Carberry and the surrounding rural area are known as "King Spud Country", a nickname which pays homage to the high quality potatoes grown in the area due to ideal soil conditions for the crop. Many businesses in Carberry offer services and supplies to support the robust agriculture industry. Food processing makes use of locally produced crops and is a major employer in the community. A local factory owned by McCain Foods makes various potato products, and is a major supplier for McDonald's Restaurants in Canada and the United States as well as producing potato products that are found in other well known restaurants, grocery stores and other varied world markets. It is one of the most highly advanced facilities of its kind in North America and normally operates 24 hours a day, 7 days a week.

Along with potatoes, the local agriculture industry is very diverse and includes other vegetable, grain, pulse, and industrial hemp crops as well as dairy, poultry and livestock, among other mixed farming.

Carberry's population increased by 4.1% between 2011 and 2016, due in part to the community's strong, stable economy along with other factors including its geographic location in relation to major transportation routes and the nearby city of Brandon.

The close proximity of Carberry to Spruce Woods Provincial Park and the many unique recreational activities in the area make Carberry a popular tourist destination. Many businesses and services cater to tourists both on a seasonal and year-round basis.

History

Early history

In the late 1760s, a small fur trading post called Pine Fort was established by independent fur traders from Montreal, south of Carberry's present site in what is now Spruce Woods Provincial Park along the Assiniboine River. At that time, a diverse group of Native peoples were travelling through the area and harvesting rich crops of beaver and other furs. Early fur trade accounts indicate that the Sioux from the south, resident Cree and Assiniboine, and eastern groups such as Saulteaux, Ottawa and various Ojibwa bands were all trading or hunting in the area. Pine Fort was later taken over by the North West Company, and was eventually abandoned in 1811.

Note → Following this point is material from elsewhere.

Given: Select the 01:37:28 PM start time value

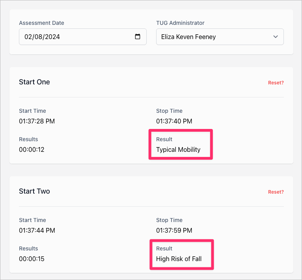Looking at the screenshot, I should click(37, 121).
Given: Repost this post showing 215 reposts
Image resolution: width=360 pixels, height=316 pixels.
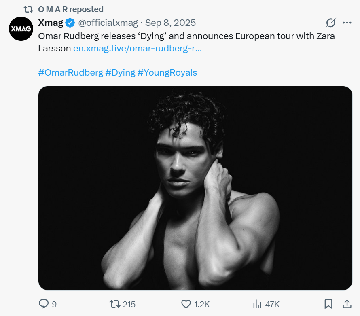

Native people continued to pass through or reside in the Carberry area and did so until the late 1870s when European settlement began to affect the landscape and game resources. The Native population in the area was eventually settled onto reserves according to treaty provisions with the Federal Government of Canada.

Incorporation
The town of Carberry was officially founded in 1882. It was settled primarily by settlers coming from Eastern Canada who were of British origin, and was named after the Carberry Tower located near Musselburgh, Scotland.

Canadian Pacific Railway
As is the case with most towns in the southern districts of Western Canada, the present town of Carberry owes its origin mainly to the Canadian Pacific Railway. In 1882, the CPR established a station at De Winton, a now defunct town-site about 3.5 kilometres east of Carberry's present site. At the time, several CPR officials covertly purchased much of De Winton's town-site property, hoping for large personal profits as the new town grew around the new train station. This kind of speculation was strictly against the CPR's company rules, and on discovering the violation, the rail company decided to use 100 specially-hired men to physically move the train station to the present site of the town of Carberry. The extensive and secret operation was conducted in the middle of the night and was completed in less than 12 hours. When the station reached its new location, the town of Carberry was born. Carberry quickly grew into a prosperous town and was an important stop along the Canadian Pacific Railway. The CPR main line route runs through Carberry to this day, however the passenger train station has since been removed.

Trans Canada Highway
The Trans Canada Highway, another major national transportation route, was originally constructed on a routing that passed directly through the town of Carberry, which it did until the late 1950s when the route was changed according to plans for it to be upgraded to a 4-lane divided high-speed highway. Many businesses were established in Carberry to service the heavy traffic on the highway, many of which still exist. Today the Trans Canada Highway is located 3 km north of Carberry, and the old Trans Canada Highway route which passes directly through the town is known as Provincial Road 351 (within town limits it is known as 1st Avenue).

Military history

Camp Hughes
In 1909, a military training camp named "Camp Sewell" was established 10 kilometres west of Carberry along what is now PR 351 on the south side of the Canadian Pacific Railway line. The name of the camp was changed in 1915 to "Camp Hughes" in honour of Major-General Sir Sam Hughes, Canada's Minister of Militia and Defence at the time. The soldiers and support staff stationed at Camp Hughes naturally maintained very close social and economic ties with the town of Carberry which was only a short distance away.  Extensive trench systems, grenade and rifle ranges, and military structures were built at Camp Hughes between 1915 and 1916, and a variety of retail stores and entertainment complexes on a double-avenued area close to the main camp formed a lively commercial midway. During World War I, more than 38,000 troops of the Canadian Expeditionary Force trained at the camp, giving it the largest population in the province of Manitoba outside of the capital city, Winnipeg. Many of the soldiers who were trained at the camp were involved in the infamous Battle of Vimy Ridge. The military continued to train soldiers at Camp Hughes until 1934, when troops were moved to CFB Shilo and CFB Winnipeg for financial and logistical reasons. Camp Hughes has been designated as a Provincial Heritage Site, and although the site is no longer active, it is still monitored by the Canadian Department of National Defense.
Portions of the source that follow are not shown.